My forthcoming paper, “Disjunctive Scenarios of Catastrophic AI Risk”, attempts to introduce a number of considerations to the analysis of potential risks from Artificial General Intelligence (AGI). As the paper is long and occasionally makes for somewhat dry reading, I thought that I would briefly highlight a few of the key points raised in the paper.
The main idea here is that most of the discussion about risks of AGI has been framed in terms of a scenario that goes something along the lines of “a research group develops AGI, that AGI develops to become superintelligent, escapes from its creators, and takes over the world”. While that is one scenario that could happen, focusing too much on any single scenario makes us more likely to miss out alternative scenarios. It also makes the scenarios susceptible to criticism from people who (correctly!) point out that we are postulating very specific scenarios that have lots of burdensome details.

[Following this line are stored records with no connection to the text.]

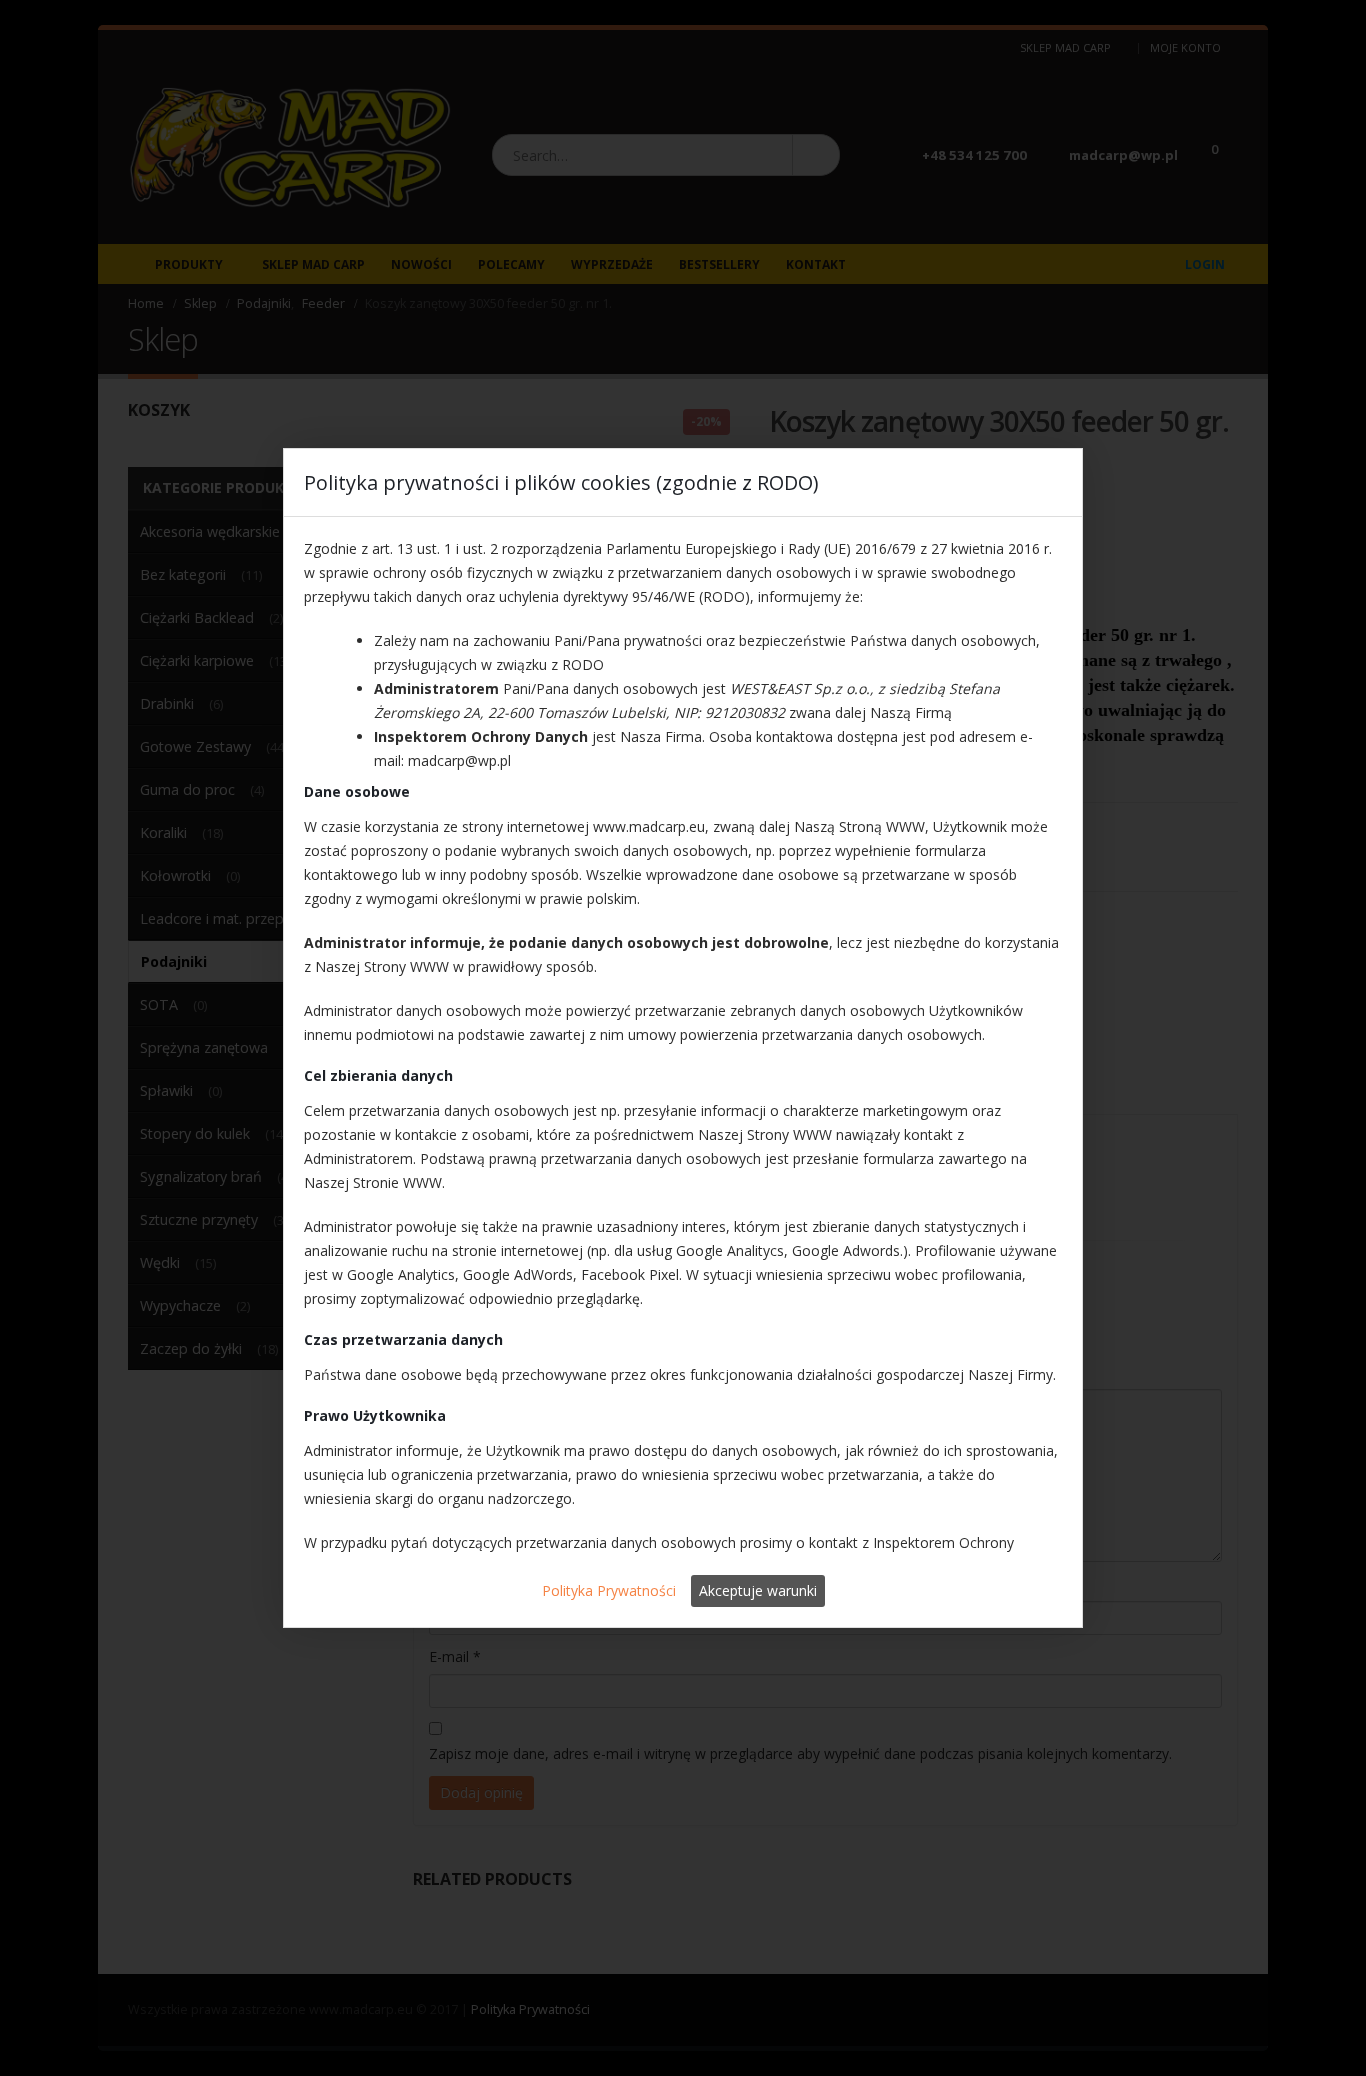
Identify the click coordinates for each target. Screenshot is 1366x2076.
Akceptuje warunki (758, 1590)
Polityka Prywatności (609, 1590)
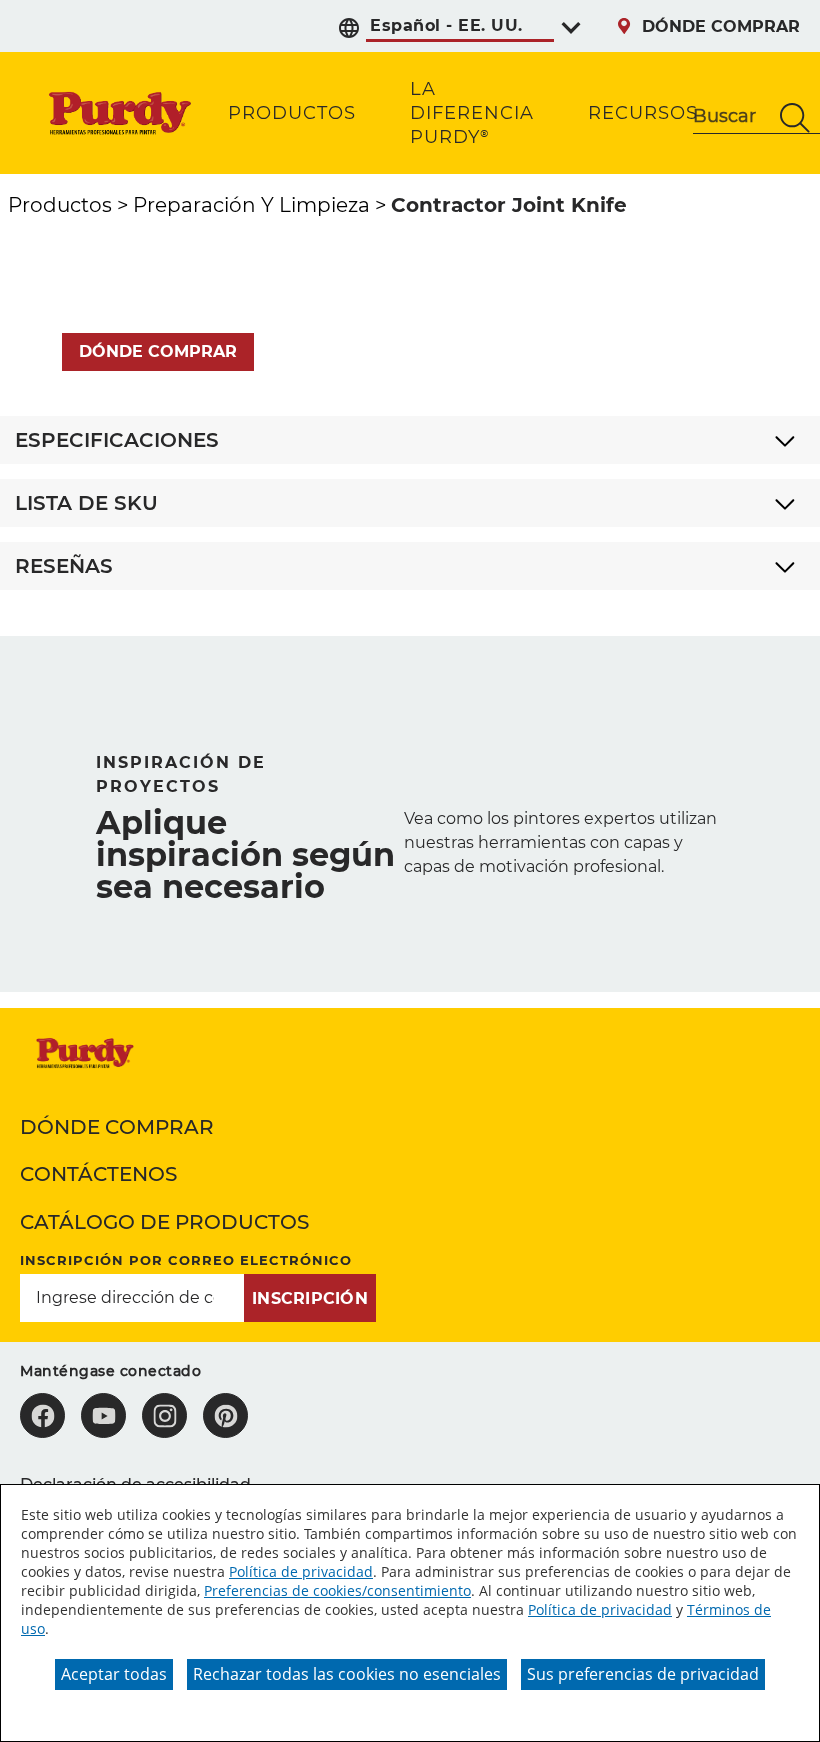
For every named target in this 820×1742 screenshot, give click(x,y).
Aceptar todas (114, 1674)
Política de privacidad (301, 1571)
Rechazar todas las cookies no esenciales (347, 1674)
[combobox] (731, 118)
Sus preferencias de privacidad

To address that, I discuss here a number of considerations that suggest disjunctive paths to catastrophic outcomes: paths that are of the form “A or B or C could happen, and any one of them happening could have bad consequences”.
Superintelligence versus Crucial Capabilities
Bostrom’s Superintelligence, as well as a number of other sources, basically make the following argument:
This is an important argument to make and analyze, since superintelligence basically represents an extreme case: if an individual AGI may become as powerful as it gets, how do we prepare for that eventuality? As long as there is a plausible chance for such an extreme case to be realized, it must be taken into account.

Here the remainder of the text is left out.